David Corbett is a Canadian lawyer who gained international acclaim when, in 2002, he argued Marc Hall v. Durham Catholic School Board, a case that pitted the rights of a homosexual couple against the rights of a religious institution.

Prior to the case Mr. Corbett was a well known gay activist in Ontario arguing numerous cases and publishing many articles for same-sex equality. When the Marc Hall case garnered international attention, Mr. Corbett agreed to take the case pro bono (free of charge).

In 2003, Mr. Corbett was appointed to the Ontario Superior Court.

==Education and background==

In 1985, Justice David Corbett received a Bachelor of Laws from Osgoode Hall Law School. Then joined the Law Society of Upper Canada in 1987. Prior to being appointed Superior Court Justice he was a partner at Eberts Symes Street Corbett & Pinto where he specialized in the area of civil litigation. He had previously held positions with the Osgoode Hall Law School, the University of Toronto, and the University of Western Ontario.
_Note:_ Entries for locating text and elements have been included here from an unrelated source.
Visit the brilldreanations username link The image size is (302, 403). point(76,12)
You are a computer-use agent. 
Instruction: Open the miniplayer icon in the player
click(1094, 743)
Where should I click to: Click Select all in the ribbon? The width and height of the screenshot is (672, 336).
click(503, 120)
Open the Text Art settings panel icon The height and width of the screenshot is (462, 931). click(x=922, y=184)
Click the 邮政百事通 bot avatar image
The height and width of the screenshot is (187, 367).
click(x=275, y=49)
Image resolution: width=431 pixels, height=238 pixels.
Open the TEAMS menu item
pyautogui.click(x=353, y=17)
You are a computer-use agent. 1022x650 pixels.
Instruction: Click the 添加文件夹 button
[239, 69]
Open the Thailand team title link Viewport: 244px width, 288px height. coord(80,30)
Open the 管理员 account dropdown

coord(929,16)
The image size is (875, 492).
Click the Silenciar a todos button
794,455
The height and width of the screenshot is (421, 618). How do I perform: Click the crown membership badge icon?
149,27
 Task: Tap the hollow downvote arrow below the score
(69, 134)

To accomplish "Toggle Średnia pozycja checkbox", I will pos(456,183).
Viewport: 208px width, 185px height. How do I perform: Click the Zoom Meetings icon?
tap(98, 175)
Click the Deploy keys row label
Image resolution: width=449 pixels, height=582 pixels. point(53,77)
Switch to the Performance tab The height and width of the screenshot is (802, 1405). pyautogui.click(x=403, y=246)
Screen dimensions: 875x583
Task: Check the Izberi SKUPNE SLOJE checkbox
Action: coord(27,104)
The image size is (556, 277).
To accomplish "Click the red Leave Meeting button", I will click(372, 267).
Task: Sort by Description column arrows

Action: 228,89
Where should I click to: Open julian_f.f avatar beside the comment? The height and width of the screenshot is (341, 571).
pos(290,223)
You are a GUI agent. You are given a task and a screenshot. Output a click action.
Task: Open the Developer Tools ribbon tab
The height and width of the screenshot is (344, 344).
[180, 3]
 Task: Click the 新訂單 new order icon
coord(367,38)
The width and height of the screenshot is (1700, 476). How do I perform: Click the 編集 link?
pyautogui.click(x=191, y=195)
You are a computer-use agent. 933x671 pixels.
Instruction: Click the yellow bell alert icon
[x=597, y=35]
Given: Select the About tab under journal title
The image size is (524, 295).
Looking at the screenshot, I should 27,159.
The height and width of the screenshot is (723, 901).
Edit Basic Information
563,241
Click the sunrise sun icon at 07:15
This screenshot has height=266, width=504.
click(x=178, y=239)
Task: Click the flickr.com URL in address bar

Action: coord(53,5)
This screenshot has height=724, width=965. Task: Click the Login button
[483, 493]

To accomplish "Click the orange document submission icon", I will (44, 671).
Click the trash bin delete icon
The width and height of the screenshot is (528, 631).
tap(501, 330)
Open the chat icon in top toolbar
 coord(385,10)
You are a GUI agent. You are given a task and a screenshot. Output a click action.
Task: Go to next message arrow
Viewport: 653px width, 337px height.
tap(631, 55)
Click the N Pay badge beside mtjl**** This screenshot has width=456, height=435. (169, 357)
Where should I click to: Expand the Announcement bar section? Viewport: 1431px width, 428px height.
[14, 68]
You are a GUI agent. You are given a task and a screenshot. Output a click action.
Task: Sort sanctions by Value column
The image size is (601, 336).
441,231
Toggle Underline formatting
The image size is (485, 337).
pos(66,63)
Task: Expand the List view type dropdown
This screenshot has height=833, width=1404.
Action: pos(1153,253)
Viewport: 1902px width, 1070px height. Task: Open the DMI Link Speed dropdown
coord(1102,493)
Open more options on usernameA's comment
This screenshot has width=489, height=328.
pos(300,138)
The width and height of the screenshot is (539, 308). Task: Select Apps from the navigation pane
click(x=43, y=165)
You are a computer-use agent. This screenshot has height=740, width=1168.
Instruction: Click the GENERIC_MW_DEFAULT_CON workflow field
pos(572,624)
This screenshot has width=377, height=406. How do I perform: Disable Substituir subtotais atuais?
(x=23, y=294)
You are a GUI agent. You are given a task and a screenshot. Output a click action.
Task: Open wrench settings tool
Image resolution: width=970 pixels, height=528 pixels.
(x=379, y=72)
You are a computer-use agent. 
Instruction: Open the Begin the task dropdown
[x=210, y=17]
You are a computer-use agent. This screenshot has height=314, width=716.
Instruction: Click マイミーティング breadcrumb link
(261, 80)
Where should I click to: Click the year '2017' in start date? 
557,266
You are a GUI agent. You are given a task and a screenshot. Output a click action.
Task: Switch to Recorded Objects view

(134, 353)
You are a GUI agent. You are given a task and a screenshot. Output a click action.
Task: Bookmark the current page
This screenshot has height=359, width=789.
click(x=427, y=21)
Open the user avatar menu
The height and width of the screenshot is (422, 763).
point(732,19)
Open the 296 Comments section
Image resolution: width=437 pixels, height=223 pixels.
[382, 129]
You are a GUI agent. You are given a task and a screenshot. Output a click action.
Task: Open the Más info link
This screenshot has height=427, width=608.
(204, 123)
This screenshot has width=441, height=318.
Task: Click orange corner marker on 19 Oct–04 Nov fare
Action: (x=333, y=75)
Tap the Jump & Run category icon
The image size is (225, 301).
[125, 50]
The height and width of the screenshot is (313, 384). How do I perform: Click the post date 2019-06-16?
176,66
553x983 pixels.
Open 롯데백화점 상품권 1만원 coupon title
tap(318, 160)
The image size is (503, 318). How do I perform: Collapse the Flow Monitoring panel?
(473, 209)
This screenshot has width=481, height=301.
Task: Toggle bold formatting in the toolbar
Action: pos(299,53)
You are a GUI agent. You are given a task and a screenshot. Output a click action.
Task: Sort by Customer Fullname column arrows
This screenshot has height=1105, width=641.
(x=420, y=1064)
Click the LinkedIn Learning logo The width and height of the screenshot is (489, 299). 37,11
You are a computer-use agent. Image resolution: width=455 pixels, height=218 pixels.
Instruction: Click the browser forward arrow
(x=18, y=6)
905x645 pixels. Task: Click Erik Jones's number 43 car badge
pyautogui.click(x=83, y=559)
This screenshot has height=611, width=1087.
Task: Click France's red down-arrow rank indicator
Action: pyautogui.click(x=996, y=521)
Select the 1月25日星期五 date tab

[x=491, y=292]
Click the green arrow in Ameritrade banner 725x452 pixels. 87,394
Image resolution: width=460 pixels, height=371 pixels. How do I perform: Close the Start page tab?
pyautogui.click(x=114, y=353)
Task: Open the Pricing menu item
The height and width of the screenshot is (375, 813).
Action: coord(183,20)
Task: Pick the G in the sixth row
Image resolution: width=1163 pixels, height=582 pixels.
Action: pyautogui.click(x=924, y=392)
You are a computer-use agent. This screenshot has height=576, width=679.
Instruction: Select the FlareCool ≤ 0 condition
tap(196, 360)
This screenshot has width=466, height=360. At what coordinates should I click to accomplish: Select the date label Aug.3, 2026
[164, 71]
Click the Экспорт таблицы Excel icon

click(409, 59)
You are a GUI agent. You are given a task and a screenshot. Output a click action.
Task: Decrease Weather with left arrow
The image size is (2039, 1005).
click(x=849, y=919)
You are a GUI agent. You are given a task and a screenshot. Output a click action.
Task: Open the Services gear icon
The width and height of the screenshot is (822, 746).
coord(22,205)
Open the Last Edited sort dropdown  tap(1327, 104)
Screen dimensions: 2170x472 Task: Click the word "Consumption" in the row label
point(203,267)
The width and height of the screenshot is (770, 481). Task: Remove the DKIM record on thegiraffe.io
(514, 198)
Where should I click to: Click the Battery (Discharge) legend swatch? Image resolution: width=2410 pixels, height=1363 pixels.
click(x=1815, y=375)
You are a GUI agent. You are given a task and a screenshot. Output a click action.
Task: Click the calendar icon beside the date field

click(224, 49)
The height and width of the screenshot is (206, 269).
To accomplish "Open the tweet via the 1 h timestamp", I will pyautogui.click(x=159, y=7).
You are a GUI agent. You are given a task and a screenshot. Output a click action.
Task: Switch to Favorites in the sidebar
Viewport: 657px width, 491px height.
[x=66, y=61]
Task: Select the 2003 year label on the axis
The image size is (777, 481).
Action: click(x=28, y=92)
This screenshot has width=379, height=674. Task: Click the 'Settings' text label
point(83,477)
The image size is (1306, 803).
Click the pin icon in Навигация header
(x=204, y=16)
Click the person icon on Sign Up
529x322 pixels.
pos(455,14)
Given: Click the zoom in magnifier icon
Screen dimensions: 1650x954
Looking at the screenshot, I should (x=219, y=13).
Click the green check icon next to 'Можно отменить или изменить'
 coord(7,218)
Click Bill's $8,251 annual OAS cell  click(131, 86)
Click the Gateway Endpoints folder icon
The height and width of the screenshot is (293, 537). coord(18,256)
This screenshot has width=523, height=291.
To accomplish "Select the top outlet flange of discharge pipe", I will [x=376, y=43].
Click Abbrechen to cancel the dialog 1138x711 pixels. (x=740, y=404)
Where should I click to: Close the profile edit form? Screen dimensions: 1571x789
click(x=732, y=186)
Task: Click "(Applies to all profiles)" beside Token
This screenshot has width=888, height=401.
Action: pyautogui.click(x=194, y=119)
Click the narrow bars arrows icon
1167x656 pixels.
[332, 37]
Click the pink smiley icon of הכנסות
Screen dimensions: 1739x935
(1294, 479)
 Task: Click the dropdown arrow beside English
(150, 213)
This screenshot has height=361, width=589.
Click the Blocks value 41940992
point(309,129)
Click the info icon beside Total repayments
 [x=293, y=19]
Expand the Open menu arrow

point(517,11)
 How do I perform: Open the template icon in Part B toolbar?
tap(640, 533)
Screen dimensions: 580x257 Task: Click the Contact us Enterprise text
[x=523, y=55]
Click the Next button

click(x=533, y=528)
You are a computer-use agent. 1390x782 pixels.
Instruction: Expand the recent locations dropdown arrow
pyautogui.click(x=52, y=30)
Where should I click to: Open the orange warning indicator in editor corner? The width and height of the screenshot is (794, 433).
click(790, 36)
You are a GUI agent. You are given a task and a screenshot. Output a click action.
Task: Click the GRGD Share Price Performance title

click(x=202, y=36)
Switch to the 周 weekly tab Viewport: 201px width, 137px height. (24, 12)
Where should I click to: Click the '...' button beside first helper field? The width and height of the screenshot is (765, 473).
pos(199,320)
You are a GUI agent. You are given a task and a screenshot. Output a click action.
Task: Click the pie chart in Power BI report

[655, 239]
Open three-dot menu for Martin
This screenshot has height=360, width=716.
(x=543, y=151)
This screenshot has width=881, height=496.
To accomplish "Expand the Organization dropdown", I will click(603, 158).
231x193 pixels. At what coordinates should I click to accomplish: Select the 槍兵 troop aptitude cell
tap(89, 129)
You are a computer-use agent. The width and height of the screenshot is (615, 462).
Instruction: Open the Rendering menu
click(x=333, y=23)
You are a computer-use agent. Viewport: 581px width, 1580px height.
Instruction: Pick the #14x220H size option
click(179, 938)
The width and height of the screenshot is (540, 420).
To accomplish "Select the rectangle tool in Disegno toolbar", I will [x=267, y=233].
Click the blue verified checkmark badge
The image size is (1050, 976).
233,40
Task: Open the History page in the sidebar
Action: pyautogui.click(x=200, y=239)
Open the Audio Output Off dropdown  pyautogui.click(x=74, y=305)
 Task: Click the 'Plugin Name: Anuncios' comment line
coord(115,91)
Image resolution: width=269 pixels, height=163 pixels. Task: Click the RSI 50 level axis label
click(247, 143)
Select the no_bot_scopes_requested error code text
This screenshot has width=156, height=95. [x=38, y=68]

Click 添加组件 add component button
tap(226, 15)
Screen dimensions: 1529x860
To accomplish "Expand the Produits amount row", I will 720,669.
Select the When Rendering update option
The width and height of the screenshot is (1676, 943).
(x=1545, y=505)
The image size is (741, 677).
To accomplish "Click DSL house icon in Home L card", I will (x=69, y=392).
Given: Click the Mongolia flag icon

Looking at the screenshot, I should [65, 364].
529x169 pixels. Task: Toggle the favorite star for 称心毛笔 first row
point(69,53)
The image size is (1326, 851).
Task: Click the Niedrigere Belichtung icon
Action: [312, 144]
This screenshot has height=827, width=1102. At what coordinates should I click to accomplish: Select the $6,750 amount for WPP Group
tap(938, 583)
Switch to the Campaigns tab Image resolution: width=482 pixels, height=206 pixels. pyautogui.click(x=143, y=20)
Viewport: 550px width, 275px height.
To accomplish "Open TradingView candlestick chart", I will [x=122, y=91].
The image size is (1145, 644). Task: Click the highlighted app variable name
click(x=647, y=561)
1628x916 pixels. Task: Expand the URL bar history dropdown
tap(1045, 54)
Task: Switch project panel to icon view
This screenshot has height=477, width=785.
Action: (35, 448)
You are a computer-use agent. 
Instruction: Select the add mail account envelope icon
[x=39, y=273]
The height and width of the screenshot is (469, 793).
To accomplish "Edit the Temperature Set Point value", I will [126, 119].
Mr Justice Corbett was also a director of Foundation for Equal Families.

==Marc Hall legal case==

Marc Hall was a high school student at Oshawa, Ontario's Monsignor John Pereyma Catholic Secondary School who wanted to take his boyfriend to his high school prom in 2002. The case was notable because it pitted the rights of gays and lesbians against the rights of religious institutions. According to BNA Act (1867), S.93 Catholic schools in Ontario were guaranteed special protections to operate according to their religious beliefs free of governmental interference. This, the school district argued, protected the school's right to deny Mr. Hall from taking his boyfriend to the school prom, an act the Catholic Church would consider a sin. Mr Corbett argued that the school, which received public funding, was obligated to obey laws outlawing discrimination, including the Canadian Charter of Rights and Freedoms. Mr Corbett succeeded in winning an injunction against the school that forced it not only to allow Mr Hall to take his boyfriend but forbade the school from cancelling the event.

The injunction did not, however, make any final ruling outside of this particular case in regards to the role of religious freedoms as they relate to the rights of same-sex couples. In 2005, 2 years after David Corbett was appointed Canadian Superior Justice, Mr Hall dropped his pending court case.

==The Hall case in film==

Director Larry Peloso created a one-hour documentary on the case entitled Prom Fight: The Marc Hall Story. An unrelated television movie, Prom Queen: The Marc Hall Story, aired on CTV in 2004. Aaron Ashmore starred as Hall.